### The problem
From the material below, return every line that includes "text".

### Task input
********************

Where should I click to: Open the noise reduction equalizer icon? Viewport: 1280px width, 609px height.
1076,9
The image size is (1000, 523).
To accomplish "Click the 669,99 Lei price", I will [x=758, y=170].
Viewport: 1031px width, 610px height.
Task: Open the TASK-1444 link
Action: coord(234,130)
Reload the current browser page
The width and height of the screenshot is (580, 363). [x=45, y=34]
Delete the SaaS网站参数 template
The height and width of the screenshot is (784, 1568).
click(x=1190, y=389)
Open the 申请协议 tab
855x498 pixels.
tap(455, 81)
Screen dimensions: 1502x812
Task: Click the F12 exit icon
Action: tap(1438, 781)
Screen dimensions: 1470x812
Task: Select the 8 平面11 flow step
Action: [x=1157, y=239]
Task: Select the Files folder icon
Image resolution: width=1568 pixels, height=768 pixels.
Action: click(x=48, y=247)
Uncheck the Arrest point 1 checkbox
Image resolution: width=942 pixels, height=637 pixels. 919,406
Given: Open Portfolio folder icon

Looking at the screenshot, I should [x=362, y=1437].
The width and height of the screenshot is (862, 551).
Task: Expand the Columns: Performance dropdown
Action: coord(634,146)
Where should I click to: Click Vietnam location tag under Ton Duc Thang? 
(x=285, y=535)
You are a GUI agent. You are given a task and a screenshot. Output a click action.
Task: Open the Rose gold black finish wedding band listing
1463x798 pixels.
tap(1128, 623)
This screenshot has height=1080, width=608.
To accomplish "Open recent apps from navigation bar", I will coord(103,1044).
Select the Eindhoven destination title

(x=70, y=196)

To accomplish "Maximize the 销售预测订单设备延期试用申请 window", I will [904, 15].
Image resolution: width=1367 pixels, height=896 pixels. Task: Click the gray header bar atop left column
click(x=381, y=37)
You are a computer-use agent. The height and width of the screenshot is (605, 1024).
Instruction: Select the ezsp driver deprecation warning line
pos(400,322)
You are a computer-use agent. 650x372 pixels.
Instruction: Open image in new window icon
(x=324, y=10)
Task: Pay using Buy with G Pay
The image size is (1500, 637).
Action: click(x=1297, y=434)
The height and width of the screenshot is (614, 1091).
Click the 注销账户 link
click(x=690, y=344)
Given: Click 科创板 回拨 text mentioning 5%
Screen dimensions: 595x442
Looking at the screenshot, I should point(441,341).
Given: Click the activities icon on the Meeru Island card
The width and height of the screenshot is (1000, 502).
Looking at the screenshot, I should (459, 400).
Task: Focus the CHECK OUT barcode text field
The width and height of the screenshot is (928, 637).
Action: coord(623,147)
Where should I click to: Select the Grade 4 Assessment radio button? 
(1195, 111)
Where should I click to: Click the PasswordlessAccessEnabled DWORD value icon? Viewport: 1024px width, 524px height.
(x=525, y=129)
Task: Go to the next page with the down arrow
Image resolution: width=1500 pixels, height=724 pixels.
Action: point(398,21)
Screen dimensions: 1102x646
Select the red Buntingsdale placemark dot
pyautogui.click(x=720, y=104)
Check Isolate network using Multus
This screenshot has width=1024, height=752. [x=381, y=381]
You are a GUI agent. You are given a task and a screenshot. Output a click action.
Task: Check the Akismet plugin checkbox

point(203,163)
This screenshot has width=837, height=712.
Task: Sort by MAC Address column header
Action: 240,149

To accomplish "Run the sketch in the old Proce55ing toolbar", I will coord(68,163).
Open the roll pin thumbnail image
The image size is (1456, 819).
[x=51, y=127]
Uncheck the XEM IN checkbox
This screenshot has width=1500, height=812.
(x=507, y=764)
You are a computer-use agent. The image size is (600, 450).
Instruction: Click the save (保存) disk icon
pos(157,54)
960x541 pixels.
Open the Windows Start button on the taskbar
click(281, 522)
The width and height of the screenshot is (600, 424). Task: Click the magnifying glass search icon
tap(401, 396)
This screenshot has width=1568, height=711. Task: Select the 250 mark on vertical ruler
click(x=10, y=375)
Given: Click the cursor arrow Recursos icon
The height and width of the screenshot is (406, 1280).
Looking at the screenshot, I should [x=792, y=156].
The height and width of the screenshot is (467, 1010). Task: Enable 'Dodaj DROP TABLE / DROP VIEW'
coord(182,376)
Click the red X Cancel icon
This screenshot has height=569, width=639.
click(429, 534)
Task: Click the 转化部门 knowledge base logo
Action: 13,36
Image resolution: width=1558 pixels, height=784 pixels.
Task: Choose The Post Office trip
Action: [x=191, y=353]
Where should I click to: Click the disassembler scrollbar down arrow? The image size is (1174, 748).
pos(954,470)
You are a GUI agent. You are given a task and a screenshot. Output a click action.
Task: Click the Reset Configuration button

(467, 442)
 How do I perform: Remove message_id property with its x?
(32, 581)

********************

### Result of the task
Given: Click 科创板 回拨 text mentioning 5%
Task: Focus the CHECK OUT barcode text field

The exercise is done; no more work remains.